Un acercamiento de mi rostro: El ceño fruncido, quizá por el reflejo de la luz solar, quizá por la conciencia de la soledad. Los ojos entrecerrados para atajar el exceso de brillo y enfocarme bien en el lente de la cámara, sostenida desde la distancia más lejana que alcanza mi brazo con respecto a mi cara. Es la primera vez que tomo mi propio retrato, con esa fantástica cámara Retinette, que mi mamá le regaló a mi papá cuando eran novios, un poco después de mediado el siglo pasado. (Ahora la cambié por una cámara digital, más pequeña y de color rosa.)
El pelo, corto pero no mucho, alcanza a rizarse, sobre todo con la humedad del mar, adornando mis sienes y mi frente. La piel todavía no muestra los efectos del sol. Se alcanzan a ver un par de lunares que tengo desde siempre y una mancha roja debajo del ojo derecho, que hoy ya ha desaparecido. (Qué duda cabe que todo es impermanente.)
Mi boca, con esos labios delgados que he aprendido a aceptar, está entreabierta. En mi oreja derecha se asoma la punta de un arete de plata pegado a la piel. La barbilla y la parte superior de la cabeza están ligeramente cortadas: las facciones resaltan más así.

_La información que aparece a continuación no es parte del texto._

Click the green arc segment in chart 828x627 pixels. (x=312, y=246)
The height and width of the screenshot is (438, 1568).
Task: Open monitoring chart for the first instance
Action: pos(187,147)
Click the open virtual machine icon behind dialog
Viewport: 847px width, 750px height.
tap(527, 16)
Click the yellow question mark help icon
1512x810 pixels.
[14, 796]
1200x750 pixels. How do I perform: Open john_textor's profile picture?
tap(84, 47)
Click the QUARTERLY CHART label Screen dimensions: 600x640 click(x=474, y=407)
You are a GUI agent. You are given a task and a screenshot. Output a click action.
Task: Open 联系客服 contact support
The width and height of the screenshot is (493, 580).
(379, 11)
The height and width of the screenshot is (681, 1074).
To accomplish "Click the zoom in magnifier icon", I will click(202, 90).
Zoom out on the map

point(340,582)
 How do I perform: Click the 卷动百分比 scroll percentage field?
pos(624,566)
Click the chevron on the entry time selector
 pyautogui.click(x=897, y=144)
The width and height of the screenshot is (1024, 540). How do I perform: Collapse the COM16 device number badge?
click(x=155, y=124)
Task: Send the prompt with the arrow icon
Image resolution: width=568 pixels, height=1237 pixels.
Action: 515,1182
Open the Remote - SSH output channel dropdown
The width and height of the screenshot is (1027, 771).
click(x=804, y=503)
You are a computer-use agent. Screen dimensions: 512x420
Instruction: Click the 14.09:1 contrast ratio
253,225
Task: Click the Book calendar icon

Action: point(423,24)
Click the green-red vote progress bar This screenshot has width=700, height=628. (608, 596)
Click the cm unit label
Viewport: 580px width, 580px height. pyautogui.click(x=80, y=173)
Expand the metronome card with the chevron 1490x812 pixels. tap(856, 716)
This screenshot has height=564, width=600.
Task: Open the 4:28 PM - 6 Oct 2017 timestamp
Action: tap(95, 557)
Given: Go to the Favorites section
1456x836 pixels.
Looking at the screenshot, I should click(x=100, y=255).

Mi mirada parece tranquila, intensa pero en paz. Me reconozco y me gusto, a pesar de mi convicción de no dar una buena imagen fotográfica.
Al fondo se ven un mar y un cielo nublados, unas olas suaves, unas rocas con espuma de mar y una larga extensión de arena.
Llegué a ese lugar con la decepción enorme de haber planeado un viaje en pareja y haber tenido que hacerlo sola pues el príncipe azul del momento no se decidió a venir y una amiga me instó a hacerlo sin él. Viví la estancia como un descubrimiento de mí misma, de mi capacidad de estar conmigo, de divertirme conmigo, de disfrutar sola. Volví del viaje otra, nueva, triste aún a momentos, pero con la certeza de mi propia fortaleza y el aprecio de mi vulnerabilidad.
Emprendí entonces un camino mucho más ancho que el de la mera fantasía que me había llevado a planearlo.